Commonism vs. Ownerism: who will win out?

Reblogged from the Transitioner. After explaining why the Internet is a “phronesis engine” (see the same entry), the author makes a number of propositions regarding the future of our economy, with a focus on the mode of ownership:

For related ideas, see our entry on Peer Property.

Proposition: Economic revolutions occur when aspects of production are sufficiently amplified by cognitive technologies that new economic patterns of production come into being. Example: the printing press provided the intellectual infrastructure (a culture of epistome) for the expansion of the simple tools of production during the industrial revolution into what is called Capital in the classical economic sense.

Proposition: There is a new economic revolution under way, the Process Revolution, that is the result of the amplification of information and information processing by the cognitive technology of the Internet, and which is similarly bringing new economic patterns of production into being. These patterns are a new economic factor that can be called Information (capital I), which is defined (analogously to Capital) as the data plus the patterns and processes that use that data to organize production.

Proposition: New economic factors produce competing political systems that are answers to the question: who should own the new economic factor. Example: In the industrial revolution the question was: who should own Capital and the products produced by Capital. Communism proposes common ownership in the form of the State, and Capitalism proposes ownership by individuals.

Proposition: The new economic factor of Information is likewise producing competing approaches to answer who should own it. “Ownerism” which proposes the same answer as Capitalism (ownership by individuals, natural or corporate), and “Commonism” which proposes that its ownership be held in the commons (not by the State).

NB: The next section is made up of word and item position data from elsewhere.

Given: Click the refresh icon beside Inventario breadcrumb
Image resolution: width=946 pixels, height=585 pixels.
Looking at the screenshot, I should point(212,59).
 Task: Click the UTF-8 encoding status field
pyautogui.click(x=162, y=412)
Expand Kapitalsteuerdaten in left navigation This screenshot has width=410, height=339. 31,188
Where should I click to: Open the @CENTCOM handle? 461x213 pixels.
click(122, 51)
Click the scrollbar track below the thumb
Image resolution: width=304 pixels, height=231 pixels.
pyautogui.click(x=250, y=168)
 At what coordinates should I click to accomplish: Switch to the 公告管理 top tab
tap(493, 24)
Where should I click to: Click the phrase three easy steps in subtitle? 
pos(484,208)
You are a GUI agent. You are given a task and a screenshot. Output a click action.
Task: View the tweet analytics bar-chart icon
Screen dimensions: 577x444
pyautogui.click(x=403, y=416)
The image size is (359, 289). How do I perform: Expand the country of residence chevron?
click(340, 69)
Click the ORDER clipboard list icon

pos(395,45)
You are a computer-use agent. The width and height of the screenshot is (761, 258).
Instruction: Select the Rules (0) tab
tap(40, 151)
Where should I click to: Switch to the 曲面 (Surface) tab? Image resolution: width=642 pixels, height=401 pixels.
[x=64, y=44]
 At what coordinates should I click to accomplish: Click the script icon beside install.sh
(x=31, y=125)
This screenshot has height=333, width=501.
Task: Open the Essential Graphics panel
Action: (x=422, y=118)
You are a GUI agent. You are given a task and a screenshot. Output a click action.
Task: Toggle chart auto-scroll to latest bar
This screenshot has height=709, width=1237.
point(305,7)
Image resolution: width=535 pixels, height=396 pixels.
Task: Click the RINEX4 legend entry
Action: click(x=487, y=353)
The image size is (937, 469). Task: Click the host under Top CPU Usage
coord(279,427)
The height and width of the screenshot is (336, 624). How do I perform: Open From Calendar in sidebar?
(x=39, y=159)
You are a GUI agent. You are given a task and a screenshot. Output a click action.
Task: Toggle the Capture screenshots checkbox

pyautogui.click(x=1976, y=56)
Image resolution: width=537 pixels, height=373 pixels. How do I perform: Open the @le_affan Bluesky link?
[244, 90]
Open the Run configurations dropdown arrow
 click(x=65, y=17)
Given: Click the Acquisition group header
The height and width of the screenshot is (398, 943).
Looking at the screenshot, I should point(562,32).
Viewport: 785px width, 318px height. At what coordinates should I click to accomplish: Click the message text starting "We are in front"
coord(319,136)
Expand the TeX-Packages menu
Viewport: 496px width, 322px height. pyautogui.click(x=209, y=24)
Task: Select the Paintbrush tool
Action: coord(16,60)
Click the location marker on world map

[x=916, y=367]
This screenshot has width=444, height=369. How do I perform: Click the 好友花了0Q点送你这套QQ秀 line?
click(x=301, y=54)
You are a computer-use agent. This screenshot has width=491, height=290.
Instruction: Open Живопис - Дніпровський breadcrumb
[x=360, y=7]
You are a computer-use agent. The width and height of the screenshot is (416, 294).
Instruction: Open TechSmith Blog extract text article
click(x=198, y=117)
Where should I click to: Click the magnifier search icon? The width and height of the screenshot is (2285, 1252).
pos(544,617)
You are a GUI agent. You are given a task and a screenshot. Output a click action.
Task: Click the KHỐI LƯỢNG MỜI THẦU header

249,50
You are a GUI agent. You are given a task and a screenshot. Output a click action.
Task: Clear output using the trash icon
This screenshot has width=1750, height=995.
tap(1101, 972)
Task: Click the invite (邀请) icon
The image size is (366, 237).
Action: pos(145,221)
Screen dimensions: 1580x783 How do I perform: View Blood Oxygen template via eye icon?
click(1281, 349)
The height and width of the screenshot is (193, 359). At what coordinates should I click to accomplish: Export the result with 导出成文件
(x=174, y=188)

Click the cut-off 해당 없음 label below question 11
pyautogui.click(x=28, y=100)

Proposition: Capitalism won out against Communism for three fundamental philosophical and systemic reasons:

1. Capitalism was better at recognizing and building on individual dignity and potential.

2. Capitalism is essentially decentralist because it pushes the intelligence out to the edges (see David Reed & Andrew Lippman’s paper on Viral Communicationexternal link for details on this idea) where local information can be used to maximum advantage in decision making.

3. Capitalism works with, not against people’s natural self-interest.

Conjecture: Commonism will win out over Ownerism because it shares with Capitalism the same first two properties as well as another property which is analogous to the third, namely that Commonism works with Information’s natural abundance and it’s tendency to flow everywhere, whereas Ownerism has to fight tooth and nail to keep it scarce and from getting out.